# Record extracts:
============

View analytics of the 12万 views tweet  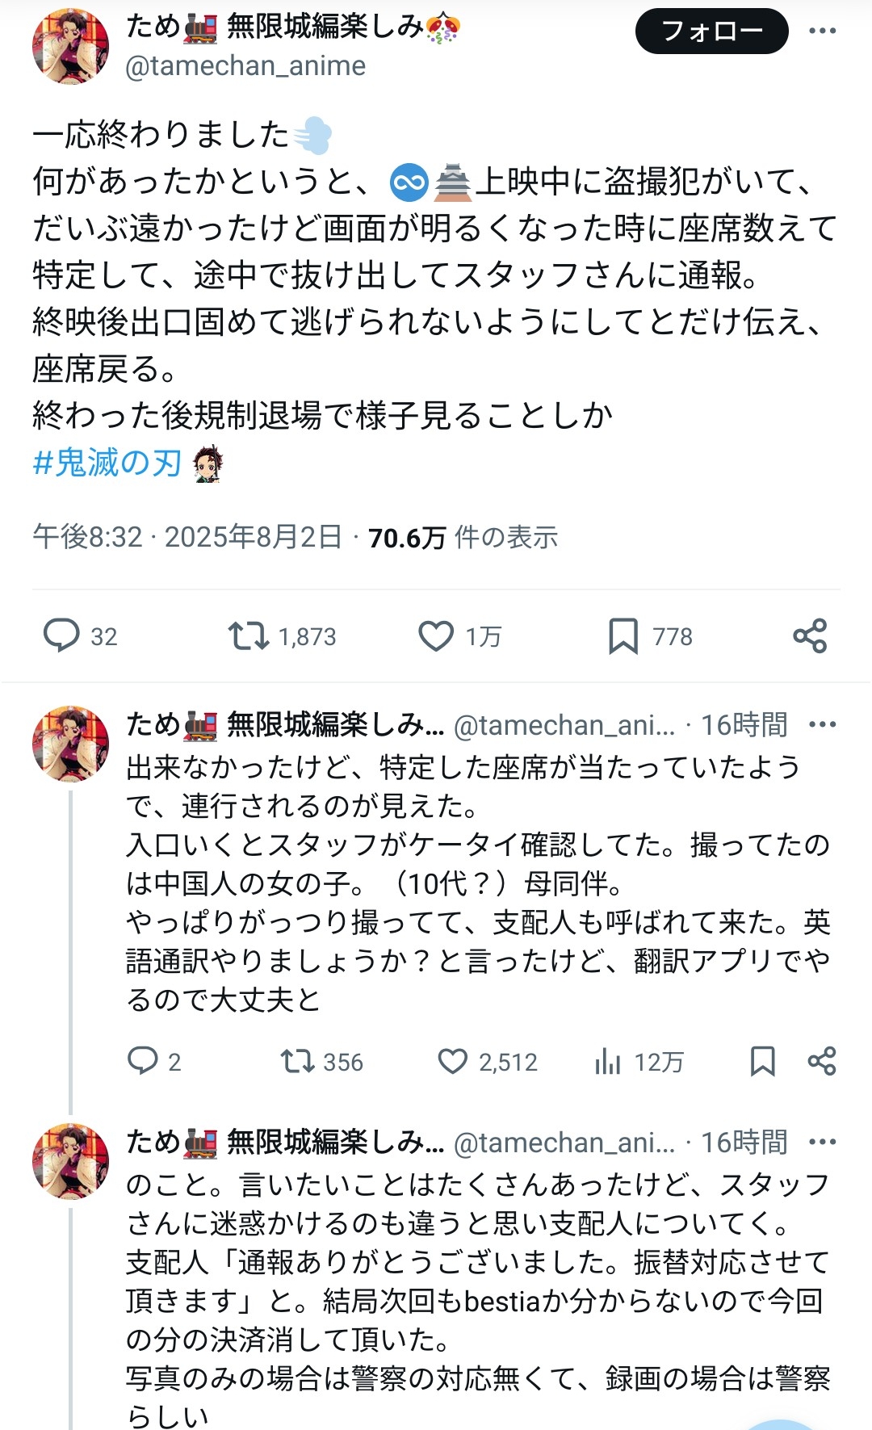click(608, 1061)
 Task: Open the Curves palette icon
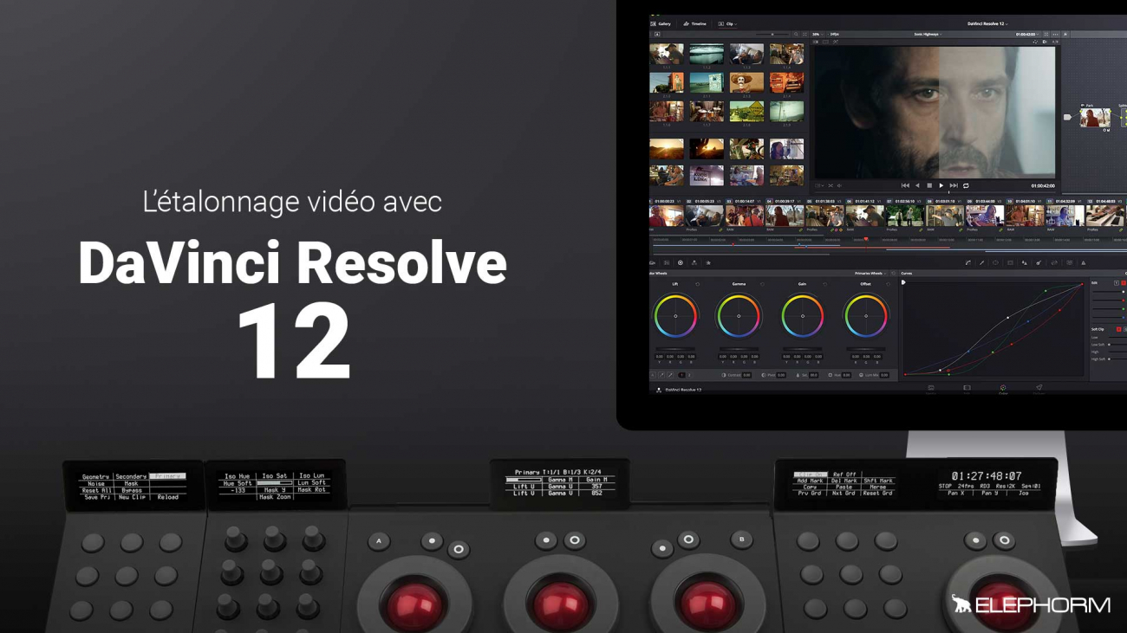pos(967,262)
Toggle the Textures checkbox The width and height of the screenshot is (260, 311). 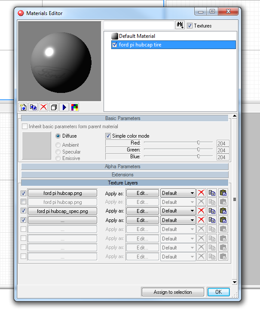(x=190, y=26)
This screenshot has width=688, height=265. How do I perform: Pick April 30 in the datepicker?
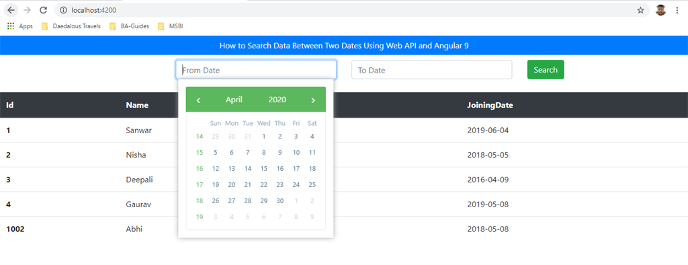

============

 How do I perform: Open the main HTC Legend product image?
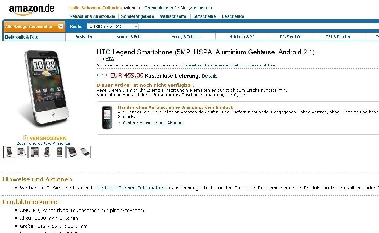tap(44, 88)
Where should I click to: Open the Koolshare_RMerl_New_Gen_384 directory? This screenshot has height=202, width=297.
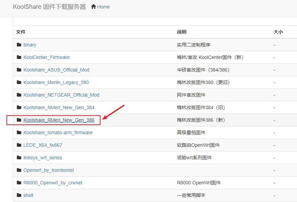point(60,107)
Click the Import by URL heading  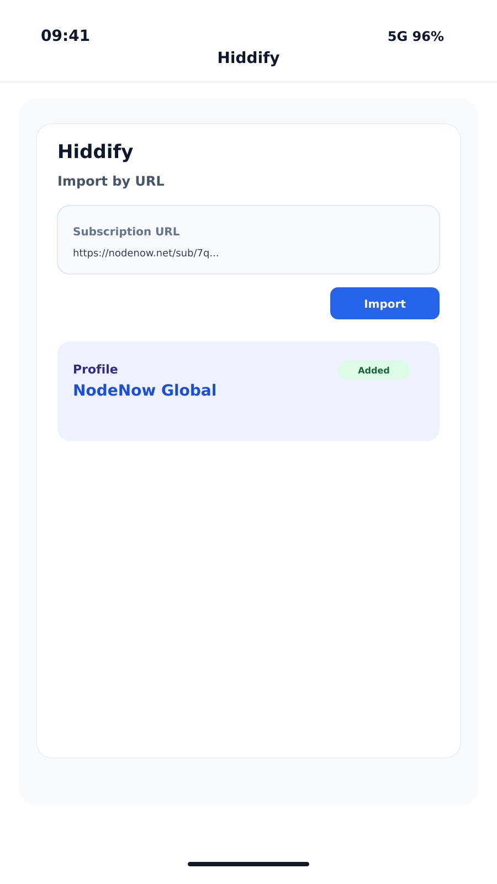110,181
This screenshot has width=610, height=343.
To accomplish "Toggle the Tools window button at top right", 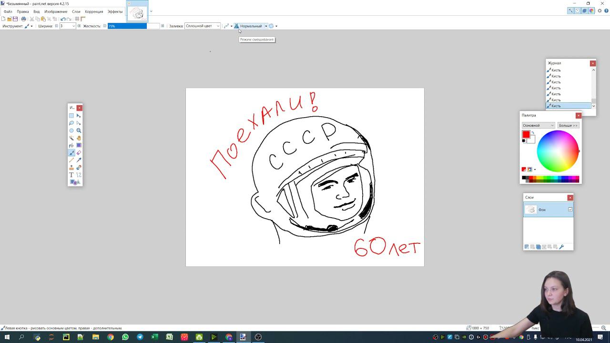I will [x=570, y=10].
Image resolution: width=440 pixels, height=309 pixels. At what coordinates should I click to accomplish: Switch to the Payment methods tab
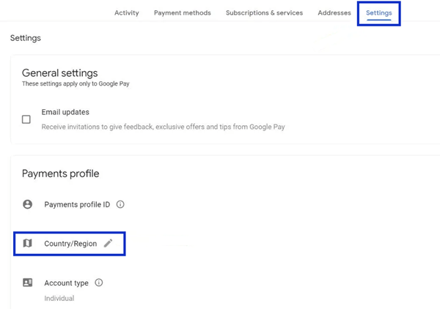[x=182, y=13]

============

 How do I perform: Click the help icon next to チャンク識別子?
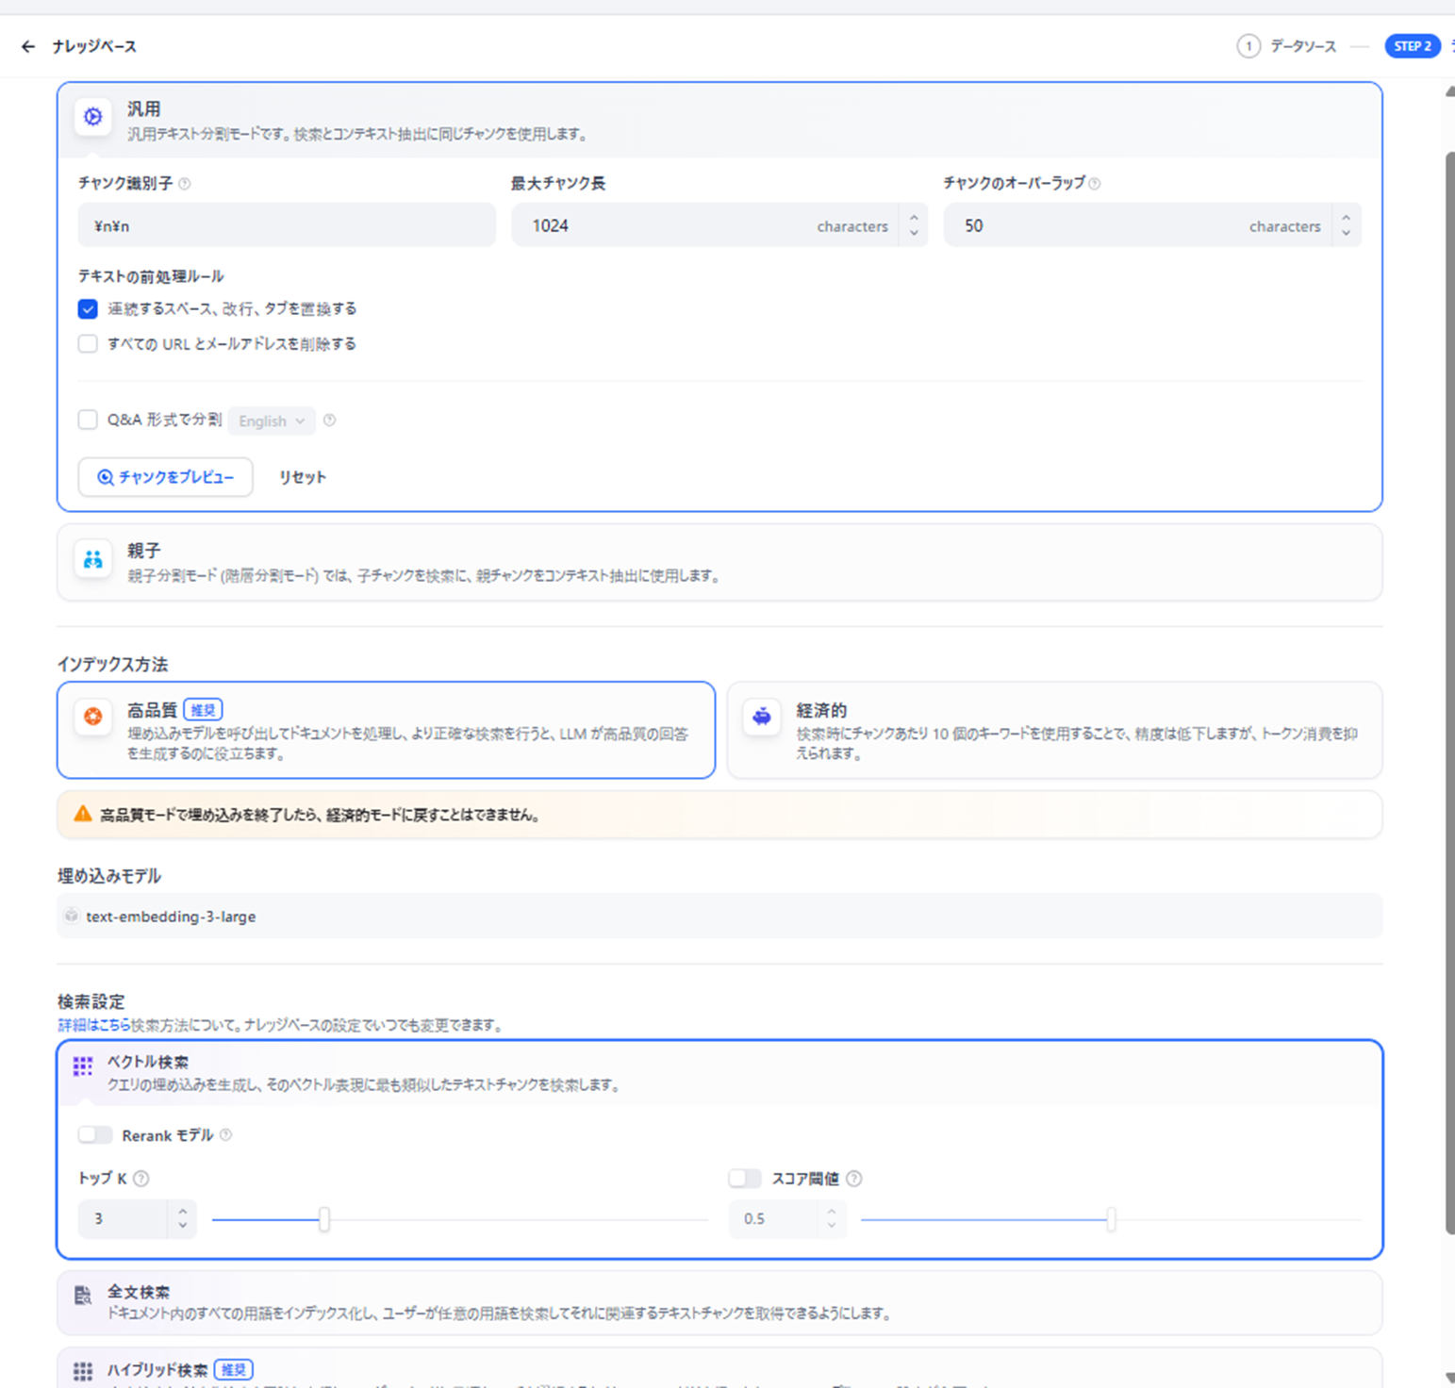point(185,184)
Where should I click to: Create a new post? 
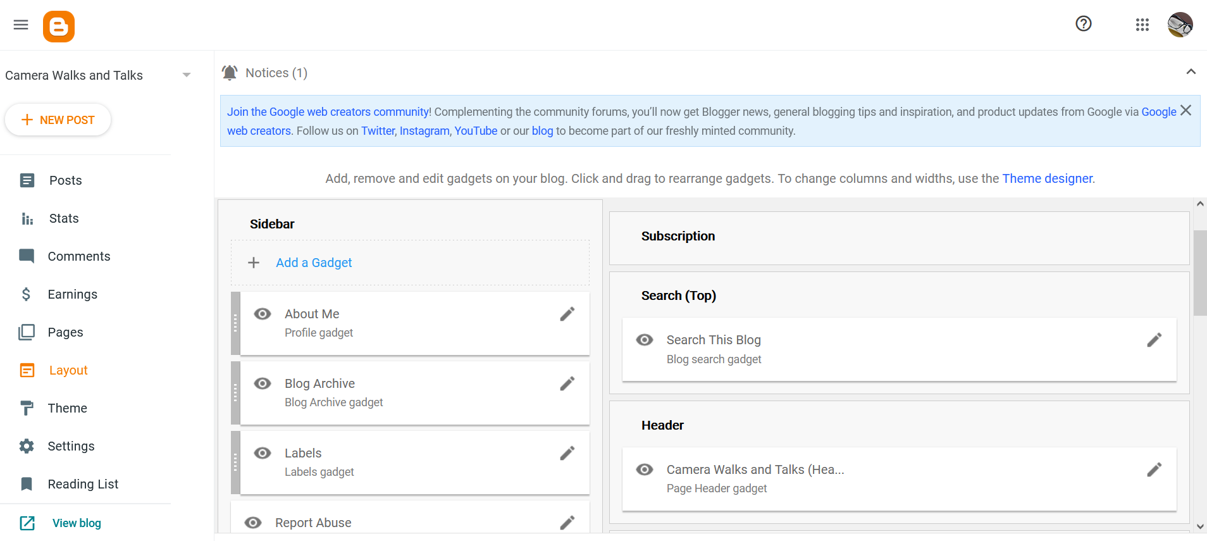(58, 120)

============

Return each line of the data above that contains the word "This".

This screenshot has width=688, height=265. How do I perform: Pick April 30 in the datepicker?
Where should I click to: Open the Koolshare_RMerl_New_Gen_384 directory? This screenshot has height=202, width=297.
This screenshot has width=610, height=343.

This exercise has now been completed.